New Delhi: With reference to the article published on 13 December 2019, titled ‘Not many lessons learnt from water planning failures’ in national newspaper The Hindu, regarding Jal Shakti Abhiyan (JSA), a people’s movement (as acknowledged by the author) in the most water stressed blocks of India to improve their overall water availability by effectively utilising the opportunity offered by the monsoon season, the Jal Shakti Ministry stated in a Press communication that the article contains several factual inaccuracies that require clarification to get a proper perspective on the JSA which was carried out in identified districts for four months from July to November involving all States in two phases.
The article asserts that the JSA is modelled and driven by sporadic success stories achieved through NGO experiments instead of reference to watershed management and groundwater prospect maps. However, the author seems unaware of the fact that Integrated Watershed Management Programme is one of the key programmes identified for convergence under JSA, and the claim that the JSA interventions are not scientific is factually incorrect, said the Ministry.
The article expresses that the selection of geographies for the JSA was non-scientific, and instead based purely on administrative district boundaries. This is also factually incorrect, says the Ministry, explaining that the selection of districts and blocks under JSA was based on the Central Ground Water Report ‘National Compilation on Dynamic Ground Water Resources of India, 2017’ which is the latest data available on the status of groundwater in India.
The report identifies India’s districts and blocks that are over-exploited or critical, and these were taken up under the JSA, said the Ministry, clarifying that the level of planning and preparation for this very important initiative is that a senior officer of the Government of India (GoI) of the level of Additional Secretary or Joint Secretary, representing all Ministries and Departments of GoI, worked with the district officers, and these senior officers were duly aided with technical inputs from experts of the Central Ground Water Board, Ministry of Jal Shakti, Central Water Commission (in which the author himself is a Director), Central Soil and Materials Research Station, Central Water and Power Research Station, National Institute of Hydrology and the office of the Principal Scientific Advisor.
The article makes a strange claim that the recharge of groundwater may come at the cost of surface water and vice versa, notes the Ministry, stating that the author seems unaware that the JSA aimed at both recharge of groundwater aquifers as well as rejuvenation and augmentation of surface water conservation structures like tanks, ponds, lakes, traditional water bodies, etc.
It is surprising that the author, being a technical officer himself, does not seem to be aware of the fact that the base flow in the rivers is contributed primarily by the groundwater, and that both surface and groundwater are part of the same hydrologic cycle, the Ministry said.

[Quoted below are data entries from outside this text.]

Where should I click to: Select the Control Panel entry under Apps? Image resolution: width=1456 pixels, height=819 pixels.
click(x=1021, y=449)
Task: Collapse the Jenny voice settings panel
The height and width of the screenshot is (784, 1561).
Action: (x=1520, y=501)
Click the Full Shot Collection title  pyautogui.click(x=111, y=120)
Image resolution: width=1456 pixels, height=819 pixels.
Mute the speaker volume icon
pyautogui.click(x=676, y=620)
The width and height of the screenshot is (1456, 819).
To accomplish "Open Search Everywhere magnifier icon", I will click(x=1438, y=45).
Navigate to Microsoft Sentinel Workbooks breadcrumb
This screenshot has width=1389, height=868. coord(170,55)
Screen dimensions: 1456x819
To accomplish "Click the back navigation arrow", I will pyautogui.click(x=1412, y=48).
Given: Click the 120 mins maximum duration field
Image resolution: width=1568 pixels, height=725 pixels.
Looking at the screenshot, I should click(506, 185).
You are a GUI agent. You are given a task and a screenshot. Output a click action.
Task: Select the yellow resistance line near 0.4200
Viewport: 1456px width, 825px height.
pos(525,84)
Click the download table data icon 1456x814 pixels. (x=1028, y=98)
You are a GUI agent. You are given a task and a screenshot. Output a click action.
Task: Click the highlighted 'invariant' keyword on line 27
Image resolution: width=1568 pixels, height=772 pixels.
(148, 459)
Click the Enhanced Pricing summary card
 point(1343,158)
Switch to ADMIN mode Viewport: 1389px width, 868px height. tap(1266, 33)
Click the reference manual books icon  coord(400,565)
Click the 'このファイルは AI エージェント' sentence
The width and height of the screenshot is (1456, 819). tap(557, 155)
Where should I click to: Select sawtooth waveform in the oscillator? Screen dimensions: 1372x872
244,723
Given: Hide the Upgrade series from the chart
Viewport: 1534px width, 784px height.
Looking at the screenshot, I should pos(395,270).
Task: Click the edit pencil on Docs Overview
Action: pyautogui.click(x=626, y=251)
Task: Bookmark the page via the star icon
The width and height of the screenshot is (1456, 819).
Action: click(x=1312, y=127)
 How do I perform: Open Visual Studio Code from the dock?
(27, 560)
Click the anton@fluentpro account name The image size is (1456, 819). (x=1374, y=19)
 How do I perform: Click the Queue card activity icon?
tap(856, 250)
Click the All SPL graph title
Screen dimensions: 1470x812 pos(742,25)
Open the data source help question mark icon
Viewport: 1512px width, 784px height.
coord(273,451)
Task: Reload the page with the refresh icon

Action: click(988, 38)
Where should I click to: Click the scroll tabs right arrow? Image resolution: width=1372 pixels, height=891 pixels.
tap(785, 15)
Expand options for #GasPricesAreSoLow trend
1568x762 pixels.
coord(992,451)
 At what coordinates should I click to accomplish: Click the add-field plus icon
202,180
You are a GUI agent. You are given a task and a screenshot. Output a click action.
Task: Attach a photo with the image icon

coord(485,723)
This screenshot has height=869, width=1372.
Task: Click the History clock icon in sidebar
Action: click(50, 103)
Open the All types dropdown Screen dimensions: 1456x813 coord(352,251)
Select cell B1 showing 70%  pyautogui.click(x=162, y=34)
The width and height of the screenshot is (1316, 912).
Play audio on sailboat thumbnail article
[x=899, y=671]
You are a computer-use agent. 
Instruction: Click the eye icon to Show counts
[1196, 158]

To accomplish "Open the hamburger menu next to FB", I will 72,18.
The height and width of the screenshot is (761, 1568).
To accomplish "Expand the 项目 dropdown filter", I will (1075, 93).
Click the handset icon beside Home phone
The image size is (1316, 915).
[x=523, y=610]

The article also raises baseless doubts about the quality of the structures constructed under the JSA, said the Ministry, adding that he (the author) seems unaware of the fact that each of these structures are to adhere to the standards as per the individual programme guidelines issued by the respective Ministries, Departments or State implementing agencies, all of which are based on scientific construction norms.
Contrary to what the article mentions, the JSA actually has a very robust impact monitoring mechanism, states the Ministry, adding that four specific outcome parameters have been identified and States will be measuring them periodically over the next few years.
The Ministry says these are:
(i) Increase in groundwater level;
(ii) Increase in surface water storage capacity;
(iii) Increase in the soil moisture in the farm land; and,
(iv) Increase in area covered with plantation and number of samplings planted.
Each officer who visited the district identified and geo-tagged specific structures under each of the five intervention areas for measuring the outcomes of the program, says the Ministry, adding that data received from them is currently being analysed by a team led by the Principal Scientific Advisor.
Finally, the article speaks of the JSA being only a rural phenomenon, and not focusing enough on farmers education for less water intensive crops, the Ministry says, claiming that both of these claims are factually incorrect.
The Ministry responded to this saying that Urban districts were also a part of the JSA, monitored by the M/o Housing and Urban Affairs, and farmers education was a significant part of the JSA with thousands of Krishi Vigyan Kendra Melas having being organized across the country, focusing majorly on moving to less water intensive crops. These were very well received by the farming community and were one of the major successes of the program, the Ministry added.
The JSA has successfully raised the level of awareness of water conservation for all stakeholders, and the momentum generated needs to be sustained for the long term benefit, says the Ministry, firing out that articles like the one in question baselessly undermine the tremendous effort of lakhs of people involved in taking this first major step towards making water conservation a jan andolan.